--- start Passage ---

Thin-Plate Spline Transform implementation and some helper functions to work with points and grids.

class transmotion.cord_warp.ThinPlateSpline(control_points: torch.Tensor, control_params: torch.Tensor, theta: torch.Tensor, _warp_cords: Callable[[torch.Tensor, torch.Tensor, torch.Tensor, torch.Tensor], torch.Tensor])[source]#

Bases: object

This Spline is equivalent ot a function that transforms a set of point to be close to some other set of point while keeping the transformation smooth. The other set of points are the control points and smoothness is measured as the second derivative of the transformation.

we have the following params in this transformation:

$A_k, b_k$ = theta
$W_k$ = control params
$p_k$ = control points

To transform a point P:

\[\hat{P} = (A_k p + b_k) + W_k U(|| p_k - p ||)\]

$U$ is the Kernel function.

control_params: torch.Tensor#: Weights that we apply on our kernel function

control_points: torch.Tensor#: The points that our transformation needs to match exactly. Shape - [b, K, 2] Each new point we transform is am affine combination of control set point. each control point is weighted according to a kernel distance from the point being transformed

classmethod fit(source_pts: torch.Tensor, destination_pts: torch.Tensor)[source]#

Param: source_pts - [bs, num_tps, pts_per_tps, 2] source points for TPS transform
Param: destination_pts - [bs, num_tps, pts_per_tps, 2] destination points for TPS transform

classmethod random(sigma_tps: float, num_points: int, sigma_affine: float, batch_size: int = 1, num_transforms: int = 1)[source]#: Random Transform is a special case of the full TPS. This one does a random affine transform and jitter them in a diagonal (weighted by TPS params)

--- end Passage ---
--- start Data lines ---

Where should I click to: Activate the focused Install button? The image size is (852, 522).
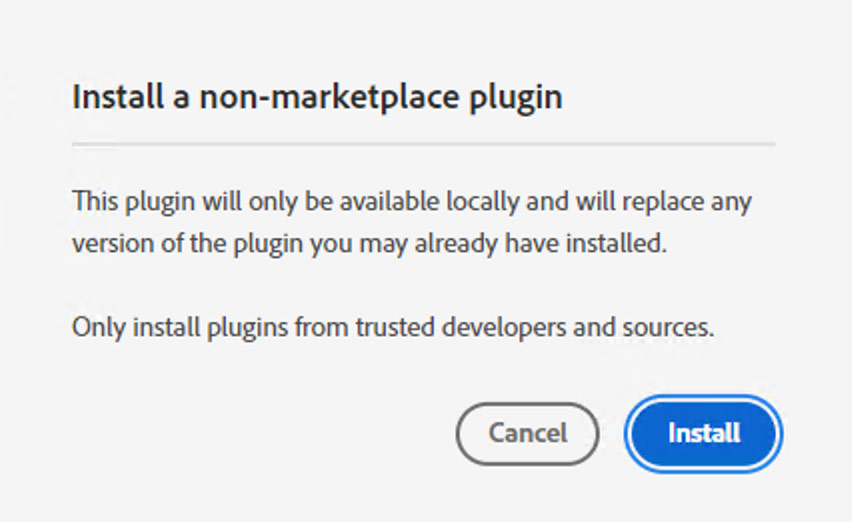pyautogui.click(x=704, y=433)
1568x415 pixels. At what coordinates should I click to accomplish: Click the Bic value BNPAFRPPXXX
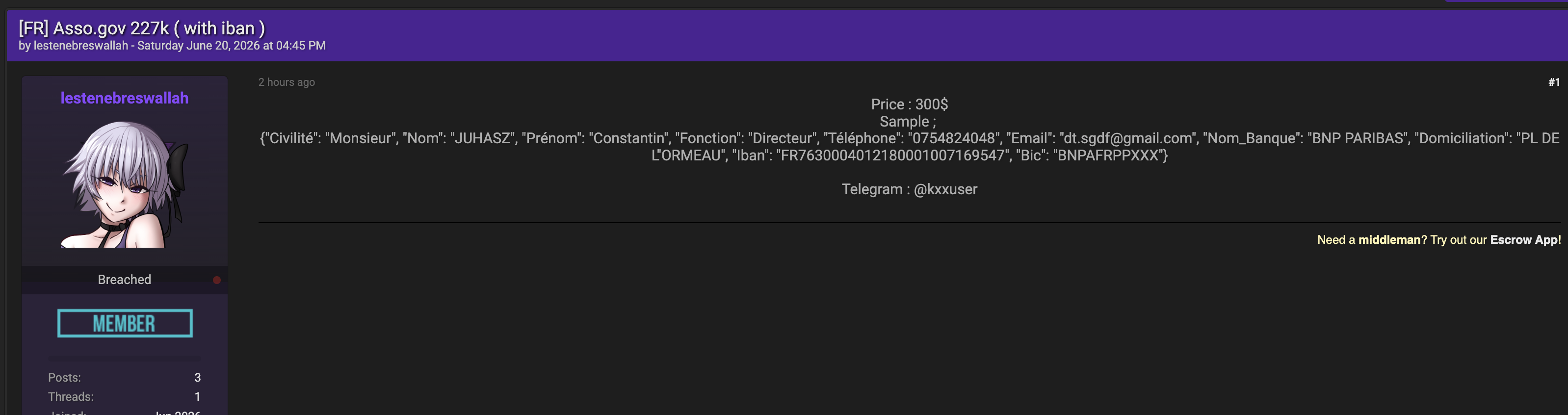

--- end Data lines ---

▶ **Goal A**:
Check each statement against the thin-plate spline documentation. For each one, say yes or no and quote the words that decide it.
(i) Smoothness is measured as the first derivative of the transformation.
(ii) The control points have the shape [b, K, 2].
(iii) The random method does a random affine transform.
▶ **Goal B**: Repeat word for word the thin-plate spline documentation from "Param: source_pts - [bs, num_tps, pts_per_tps, 2]" down to "by TPS params)".
▶ **Goal C**: Carry on the thin-plate spline documentation from the point where it stops.

▶ **Task answer A**:
(i) No: "smoothness is measured as the second derivative of the transformation."
(ii) Yes: "Shape - [b, K, 2]"
(iii) Yes: "This one does a random affine transform"

▶ **Task answer B**:
Param: source_pts - [bs, num_tps, pts_per_tps, 2] source points for TPS transform
Param: destination_pts - [bs, num_tps, pts_per_tps, 2] destination points for TPS transform

classmethod random(sigma_tps: float, num_points: int, sigma_affine: float, batch_size: int = 1, num_transforms: int = 1)[source]#: Random Transform is a special case of the full TPS. This one does a random affine transform and jitter them in a diagonal (weighted by TPS params)

▶ **Task answer C**:
theta: torch.Tensor#: Affine Transform Parameters [bs, K, 2, 3] a batch of K TPS transforms

warp_cords(coordinates: torch.Tensor) → torch.Tensor[source]#

Param: coordinates - [bs, h, w, d] coordinates to be wrapped
Returns: [bs, K, h, w, d]

transmotion.cord_warp.conform_to_type_and_device(leader: torch.Tensor) → Callable[[torch.Tensor], torch.Tensor][source]#

transmotion.cord_warp.deform_with_4d_deformation(frame: torch.Tensor, deformation: torch.Tensor) → torch.Tensor[source]#

Apply pythorch’s grid_sample with align_corners.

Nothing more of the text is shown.